_What is required_. Reproduce every one of the following lines verbatim, changing nothing.
━━ Material supplied
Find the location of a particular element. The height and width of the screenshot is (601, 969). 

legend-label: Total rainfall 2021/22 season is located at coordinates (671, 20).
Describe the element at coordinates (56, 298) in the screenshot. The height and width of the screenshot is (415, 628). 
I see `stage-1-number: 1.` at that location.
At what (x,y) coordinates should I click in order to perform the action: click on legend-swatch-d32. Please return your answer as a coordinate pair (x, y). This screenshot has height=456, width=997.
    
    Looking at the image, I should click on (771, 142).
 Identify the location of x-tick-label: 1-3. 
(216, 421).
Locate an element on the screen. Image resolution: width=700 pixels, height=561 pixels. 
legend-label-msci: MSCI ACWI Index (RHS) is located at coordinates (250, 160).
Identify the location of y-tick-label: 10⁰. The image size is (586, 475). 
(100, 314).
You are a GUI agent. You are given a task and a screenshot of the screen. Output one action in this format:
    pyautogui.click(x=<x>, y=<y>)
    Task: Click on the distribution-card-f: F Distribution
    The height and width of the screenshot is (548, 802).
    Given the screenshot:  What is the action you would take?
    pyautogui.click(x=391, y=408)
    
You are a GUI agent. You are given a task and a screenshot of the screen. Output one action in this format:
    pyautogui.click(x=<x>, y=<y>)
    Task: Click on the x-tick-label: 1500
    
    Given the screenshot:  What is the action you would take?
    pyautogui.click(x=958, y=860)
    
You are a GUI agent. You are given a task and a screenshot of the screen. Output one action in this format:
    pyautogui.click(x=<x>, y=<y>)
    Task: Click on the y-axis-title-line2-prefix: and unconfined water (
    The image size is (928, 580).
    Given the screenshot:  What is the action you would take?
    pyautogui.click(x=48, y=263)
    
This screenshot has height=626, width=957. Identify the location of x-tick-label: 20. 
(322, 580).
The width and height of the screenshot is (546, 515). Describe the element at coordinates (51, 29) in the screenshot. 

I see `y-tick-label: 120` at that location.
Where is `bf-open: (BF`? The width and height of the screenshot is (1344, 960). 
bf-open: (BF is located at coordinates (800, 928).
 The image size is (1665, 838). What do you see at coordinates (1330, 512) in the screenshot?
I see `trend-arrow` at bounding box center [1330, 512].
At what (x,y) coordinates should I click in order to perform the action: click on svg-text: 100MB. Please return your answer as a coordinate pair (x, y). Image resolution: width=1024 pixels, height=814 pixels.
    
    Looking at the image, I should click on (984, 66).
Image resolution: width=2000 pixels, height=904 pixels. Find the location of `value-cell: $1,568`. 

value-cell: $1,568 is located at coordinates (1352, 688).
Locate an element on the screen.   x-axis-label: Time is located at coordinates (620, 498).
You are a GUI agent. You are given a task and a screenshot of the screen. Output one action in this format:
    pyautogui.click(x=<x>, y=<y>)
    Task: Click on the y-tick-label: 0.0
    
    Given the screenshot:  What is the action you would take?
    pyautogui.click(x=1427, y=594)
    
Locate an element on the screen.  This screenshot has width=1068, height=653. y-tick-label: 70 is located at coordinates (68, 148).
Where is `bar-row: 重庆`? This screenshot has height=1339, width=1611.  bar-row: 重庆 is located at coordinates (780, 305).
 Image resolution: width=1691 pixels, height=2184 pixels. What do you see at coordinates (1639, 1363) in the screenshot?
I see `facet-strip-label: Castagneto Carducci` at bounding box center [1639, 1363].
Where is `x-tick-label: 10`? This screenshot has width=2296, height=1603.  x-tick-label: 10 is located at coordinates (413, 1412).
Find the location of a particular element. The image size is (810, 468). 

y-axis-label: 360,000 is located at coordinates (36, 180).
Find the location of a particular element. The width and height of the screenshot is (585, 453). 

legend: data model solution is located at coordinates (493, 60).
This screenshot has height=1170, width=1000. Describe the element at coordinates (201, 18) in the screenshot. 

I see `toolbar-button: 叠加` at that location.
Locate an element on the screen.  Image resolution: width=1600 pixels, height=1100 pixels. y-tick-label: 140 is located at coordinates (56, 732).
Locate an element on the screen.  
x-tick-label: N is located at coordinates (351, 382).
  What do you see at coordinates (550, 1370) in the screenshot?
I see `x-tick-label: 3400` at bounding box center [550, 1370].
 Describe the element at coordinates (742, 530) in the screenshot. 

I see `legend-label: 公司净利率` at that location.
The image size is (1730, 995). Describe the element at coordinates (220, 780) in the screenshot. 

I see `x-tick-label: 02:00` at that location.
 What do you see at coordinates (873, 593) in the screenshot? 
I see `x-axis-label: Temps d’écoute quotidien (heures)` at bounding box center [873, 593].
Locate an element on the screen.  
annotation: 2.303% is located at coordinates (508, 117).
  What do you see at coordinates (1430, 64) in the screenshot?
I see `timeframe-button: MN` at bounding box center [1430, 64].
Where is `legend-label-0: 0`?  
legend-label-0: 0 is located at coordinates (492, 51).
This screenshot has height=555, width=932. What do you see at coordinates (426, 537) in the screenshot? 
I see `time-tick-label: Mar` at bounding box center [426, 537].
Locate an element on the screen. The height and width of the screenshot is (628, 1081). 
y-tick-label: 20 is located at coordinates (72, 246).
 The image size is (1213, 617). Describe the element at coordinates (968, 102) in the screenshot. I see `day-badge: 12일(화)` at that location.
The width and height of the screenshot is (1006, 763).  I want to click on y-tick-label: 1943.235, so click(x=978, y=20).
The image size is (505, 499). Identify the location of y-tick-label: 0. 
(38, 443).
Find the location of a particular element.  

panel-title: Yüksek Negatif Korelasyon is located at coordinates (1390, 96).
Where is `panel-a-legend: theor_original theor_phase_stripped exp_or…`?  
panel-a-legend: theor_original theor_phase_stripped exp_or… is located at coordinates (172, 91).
━━━━
_Exercise solution_.
Find the location of a particular element. The height and width of the screenshot is (601, 969). 

legend-label: Total rainfall 2021/22 season is located at coordinates (671, 20).
Describe the element at coordinates (56, 298) in the screenshot. The height and width of the screenshot is (415, 628). 
I see `stage-1-number: 1.` at that location.
At what (x,y) coordinates should I click in order to perform the action: click on legend-swatch-d32. Please return your answer as a coordinate pair (x, y). This screenshot has height=456, width=997.
    
    Looking at the image, I should click on (771, 142).
 Identify the location of x-tick-label: 1-3. 
(216, 421).
Locate an element on the screen. Image resolution: width=700 pixels, height=561 pixels. 
legend-label-msci: MSCI ACWI Index (RHS) is located at coordinates (250, 160).
Identify the location of y-tick-label: 10⁰. The image size is (586, 475). 
(100, 314).
You are a GUI agent. You are given a task and a screenshot of the screen. Output one action in this format:
    pyautogui.click(x=<x>, y=<y>)
    Task: Click on the distribution-card-f: F Distribution
    The height and width of the screenshot is (548, 802).
    Given the screenshot:  What is the action you would take?
    pyautogui.click(x=391, y=408)
    
You are a GUI agent. You are given a task and a screenshot of the screen. Output one action in this format:
    pyautogui.click(x=<x>, y=<y>)
    Task: Click on the x-tick-label: 1500
    
    Given the screenshot:  What is the action you would take?
    pyautogui.click(x=958, y=860)
    
You are a GUI agent. You are given a task and a screenshot of the screen. Output one action in this format:
    pyautogui.click(x=<x>, y=<y>)
    Task: Click on the y-axis-title-line2-prefix: and unconfined water (
    The image size is (928, 580).
    Given the screenshot:  What is the action you would take?
    pyautogui.click(x=48, y=263)
    
This screenshot has height=626, width=957. Identify the location of x-tick-label: 20. 
(322, 580).
The width and height of the screenshot is (546, 515). Describe the element at coordinates (51, 29) in the screenshot. 

I see `y-tick-label: 120` at that location.
Where is `bf-open: (BF`? The width and height of the screenshot is (1344, 960). 
bf-open: (BF is located at coordinates (800, 928).
 The image size is (1665, 838). What do you see at coordinates (1330, 512) in the screenshot?
I see `trend-arrow` at bounding box center [1330, 512].
At what (x,y) coordinates should I click in order to perform the action: click on svg-text: 100MB. Please return your answer as a coordinate pair (x, y). Image resolution: width=1024 pixels, height=814 pixels.
    
    Looking at the image, I should click on (984, 66).
Image resolution: width=2000 pixels, height=904 pixels. Find the location of `value-cell: $1,568`. 

value-cell: $1,568 is located at coordinates (1352, 688).
Locate an element on the screen.   x-axis-label: Time is located at coordinates (620, 498).
You are a GUI agent. You are given a task and a screenshot of the screen. Output one action in this format:
    pyautogui.click(x=<x>, y=<y>)
    Task: Click on the y-tick-label: 0.0
    
    Given the screenshot:  What is the action you would take?
    pyautogui.click(x=1427, y=594)
    
Locate an element on the screen.  This screenshot has width=1068, height=653. y-tick-label: 70 is located at coordinates (68, 148).
Where is `bar-row: 重庆`? This screenshot has height=1339, width=1611.  bar-row: 重庆 is located at coordinates (780, 305).
 Image resolution: width=1691 pixels, height=2184 pixels. What do you see at coordinates (1639, 1363) in the screenshot?
I see `facet-strip-label: Castagneto Carducci` at bounding box center [1639, 1363].
Where is `x-tick-label: 10`? This screenshot has width=2296, height=1603.  x-tick-label: 10 is located at coordinates (413, 1412).
Find the location of a particular element. The image size is (810, 468). 

y-axis-label: 360,000 is located at coordinates (36, 180).
Find the location of a particular element. The width and height of the screenshot is (585, 453). 

legend: data model solution is located at coordinates (493, 60).
This screenshot has height=1170, width=1000. Describe the element at coordinates (201, 18) in the screenshot. 

I see `toolbar-button: 叠加` at that location.
Locate an element on the screen.  Image resolution: width=1600 pixels, height=1100 pixels. y-tick-label: 140 is located at coordinates (56, 732).
Locate an element on the screen.  
x-tick-label: N is located at coordinates (351, 382).
  What do you see at coordinates (550, 1370) in the screenshot?
I see `x-tick-label: 3400` at bounding box center [550, 1370].
 Describe the element at coordinates (742, 530) in the screenshot. 

I see `legend-label: 公司净利率` at that location.
The image size is (1730, 995). Describe the element at coordinates (220, 780) in the screenshot. 

I see `x-tick-label: 02:00` at that location.
 What do you see at coordinates (873, 593) in the screenshot? 
I see `x-axis-label: Temps d’écoute quotidien (heures)` at bounding box center [873, 593].
Locate an element on the screen.  
annotation: 2.303% is located at coordinates (508, 117).
  What do you see at coordinates (1430, 64) in the screenshot?
I see `timeframe-button: MN` at bounding box center [1430, 64].
Where is `legend-label-0: 0`?  
legend-label-0: 0 is located at coordinates (492, 51).
This screenshot has height=555, width=932. What do you see at coordinates (426, 537) in the screenshot? 
I see `time-tick-label: Mar` at bounding box center [426, 537].
Locate an element on the screen. The height and width of the screenshot is (628, 1081). 
y-tick-label: 20 is located at coordinates (72, 246).
 The image size is (1213, 617). Describe the element at coordinates (968, 102) in the screenshot. I see `day-badge: 12일(화)` at that location.
The width and height of the screenshot is (1006, 763).  I want to click on y-tick-label: 1943.235, so click(x=978, y=20).
The image size is (505, 499). Identify the location of y-tick-label: 0. 
(38, 443).
Find the location of a particular element.  

panel-title: Yüksek Negatif Korelasyon is located at coordinates (1390, 96).
Where is `panel-a-legend: theor_original theor_phase_stripped exp_or…`?  
panel-a-legend: theor_original theor_phase_stripped exp_or… is located at coordinates (172, 91).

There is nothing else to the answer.